A man walks through Greenwich Park as a haze of pollution sits over the London skyline
LONDON (Reuters) - It has shrouded England's most famous monuments for days, prompted a rash of calls to the emergency services over health fears and even stopped Prime Minister David Cameron from taking his early morning jog.
A freak combination of weather conditions has left parts of the country covered in a smog haze made up of high levels of particles, including dust from the Sahara.
Pollution levels in the capital and southeast England were rated at a maximum level of 10 on Thursday, according to the Department for Environment, Food and Rural Affairs (Defra).
"The high level of air pollution this week is due to a combination of local emissions, light winds, pollution from the continent and dust blown over from the Sahara," a Defra spokesman said.
Pollution levels in Britain reach the highest level in particular places a few times a year, he said.
In March, air pollution levels in Paris hit such heights that transport chiefs enforced the most drastic traffic curbs in years, making public transport free in the French capital.
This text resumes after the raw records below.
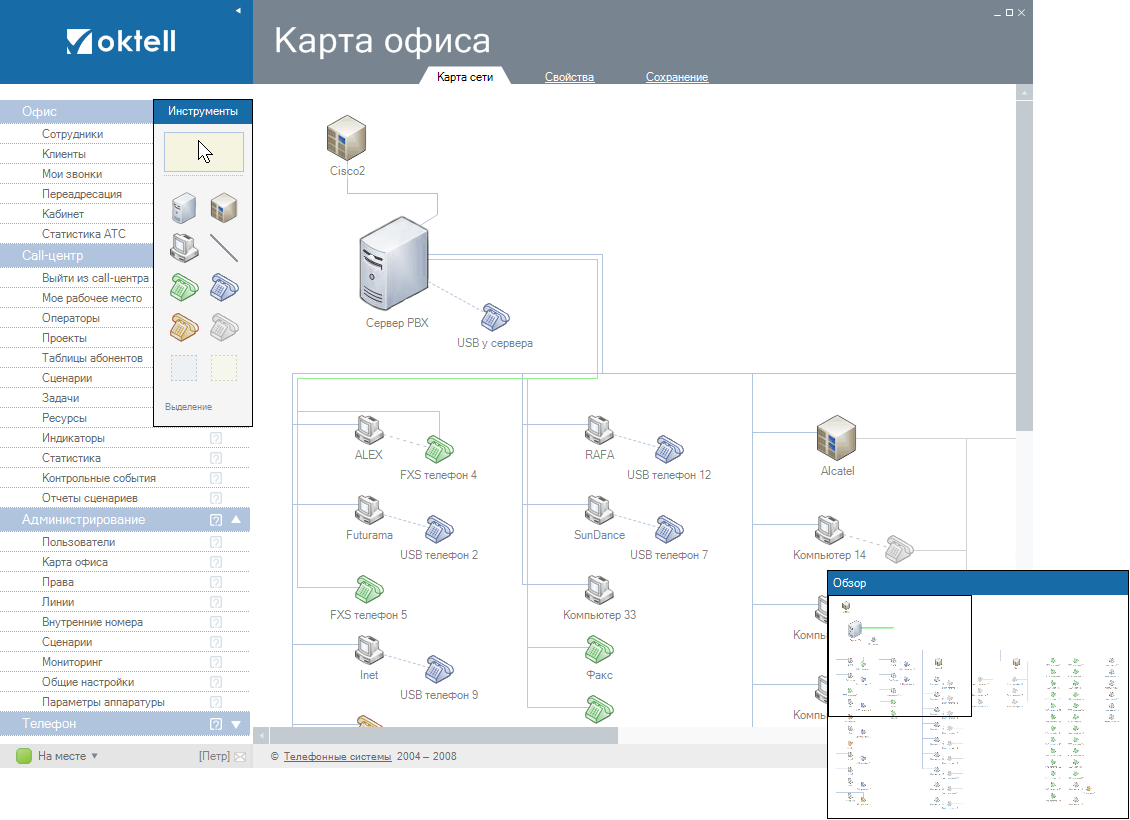Switch to the Свойства tab

(569, 77)
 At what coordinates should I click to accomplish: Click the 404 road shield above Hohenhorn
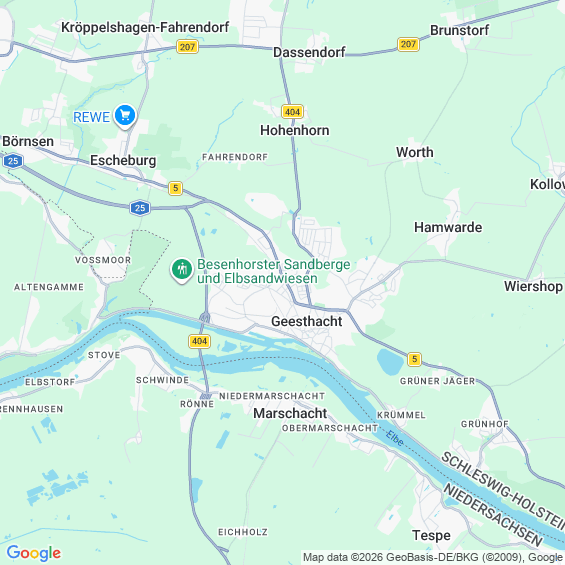pos(292,112)
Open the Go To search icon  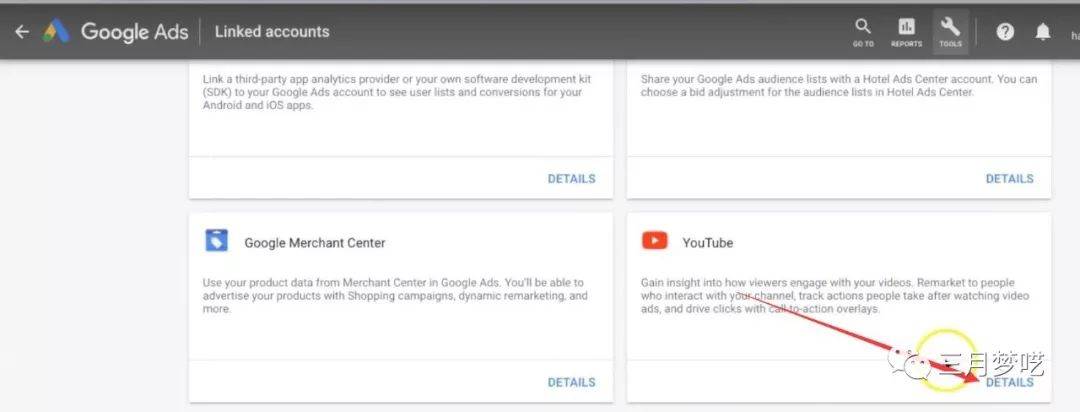coord(863,32)
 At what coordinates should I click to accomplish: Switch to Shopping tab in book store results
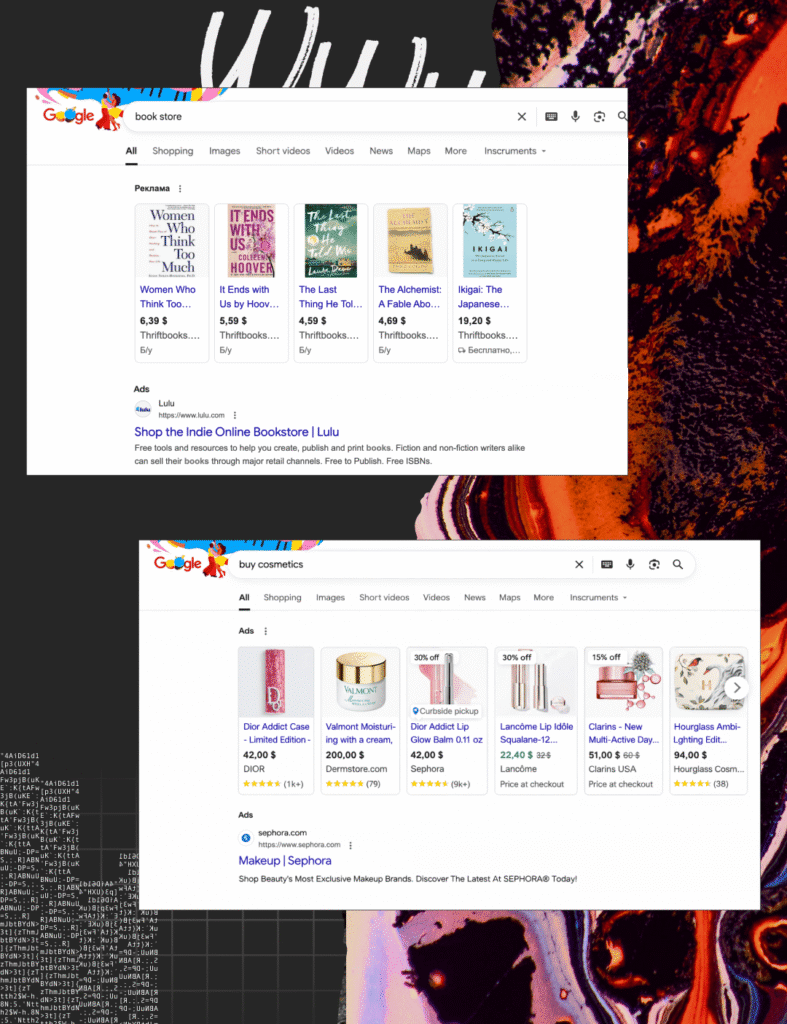172,151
Landmarks like London's Big Ben and the huge "Angel of the North" sculpture in the city of Gateshead were shrouded in haze as frustrated tourists try to take pictures through the murk.
The pollution has been a particular bane for those with respiratory problems and health experts have been discouraging people from taking vigorous exercise outdoors.
Cameron was one who heeded the advice.
"I didn't go for my morning run this morning, I chose to do some work instead. You can feel it in the air," he told the BBC.
Asthma UK said an overnight poll showed there had been a surge in reported asthma attacks triggered by the high pollution levels.
Some 30 percent of respondents had had an asthma attack as a result of the pollution and 84 percent reported using their blue reliever inhaler more than usual, the charity said.
Chief Executive Kay Boycott said: "The current high levels of air pollution are having a significant impact on the health and quality of life of people with asthma and that they need to take urgent action to stay safe."
London's ambulance service said calls out for people with breathing problems were 14 percent higher than average on Wednesday.
London resident Barry Neild said he had asked for his daughter, who has asthma, to sit out a sponsored skipping event at her school in northwest London because the pollution had caused her breathing to become laboured.
"It's obviously a concern for us to have her out and about," he said. "Normally she would cycle to school or get her scooter, which is quite an active journey for her but now she is walking very slowly."
Forecasters say the smoggy conditions are likely to last into the weekend.